• EXERCISE REQUIREMENTS:
Copy out the rows again exactly as they appear, starting at the first row and ending with the line containing "click(1120, 196)".

[Data entries]
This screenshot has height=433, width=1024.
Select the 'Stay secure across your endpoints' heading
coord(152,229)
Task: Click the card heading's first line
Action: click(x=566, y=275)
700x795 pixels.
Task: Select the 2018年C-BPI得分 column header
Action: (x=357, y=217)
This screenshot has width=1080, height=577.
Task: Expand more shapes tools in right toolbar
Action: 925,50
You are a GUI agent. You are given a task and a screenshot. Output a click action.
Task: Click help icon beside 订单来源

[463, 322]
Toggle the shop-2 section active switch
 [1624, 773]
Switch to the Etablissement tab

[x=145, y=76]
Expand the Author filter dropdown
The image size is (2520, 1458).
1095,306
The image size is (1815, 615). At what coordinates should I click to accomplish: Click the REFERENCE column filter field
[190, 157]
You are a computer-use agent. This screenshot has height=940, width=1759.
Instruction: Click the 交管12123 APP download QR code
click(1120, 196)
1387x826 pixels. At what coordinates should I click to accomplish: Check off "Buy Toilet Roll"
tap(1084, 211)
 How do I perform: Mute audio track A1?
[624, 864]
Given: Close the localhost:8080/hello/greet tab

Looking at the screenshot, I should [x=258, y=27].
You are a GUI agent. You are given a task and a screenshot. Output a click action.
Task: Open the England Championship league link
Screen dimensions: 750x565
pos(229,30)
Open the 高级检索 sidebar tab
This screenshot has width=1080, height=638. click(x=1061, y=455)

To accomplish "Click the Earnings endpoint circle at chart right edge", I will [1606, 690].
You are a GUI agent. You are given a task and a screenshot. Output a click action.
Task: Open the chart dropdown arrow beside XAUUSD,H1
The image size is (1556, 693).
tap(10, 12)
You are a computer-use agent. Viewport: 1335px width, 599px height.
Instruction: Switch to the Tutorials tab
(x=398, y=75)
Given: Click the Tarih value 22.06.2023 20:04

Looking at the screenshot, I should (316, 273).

• RESPONSE FOR THIS EXERCISE:
This screenshot has height=433, width=1024.
Select the 'Stay secure across your endpoints' heading
coord(152,229)
Task: Click the card heading's first line
Action: click(x=566, y=275)
700x795 pixels.
Task: Select the 2018年C-BPI得分 column header
Action: (x=357, y=217)
This screenshot has width=1080, height=577.
Task: Expand more shapes tools in right toolbar
Action: 925,50
You are a GUI agent. You are given a task and a screenshot. Output a click action.
Task: Click help icon beside 订单来源

[463, 322]
Toggle the shop-2 section active switch
 [1624, 773]
Switch to the Etablissement tab

[x=145, y=76]
Expand the Author filter dropdown
The image size is (2520, 1458).
1095,306
The image size is (1815, 615). At what coordinates should I click to accomplish: Click the REFERENCE column filter field
[190, 157]
You are a computer-use agent. This screenshot has height=940, width=1759.
Instruction: Click the 交管12123 APP download QR code
click(1120, 196)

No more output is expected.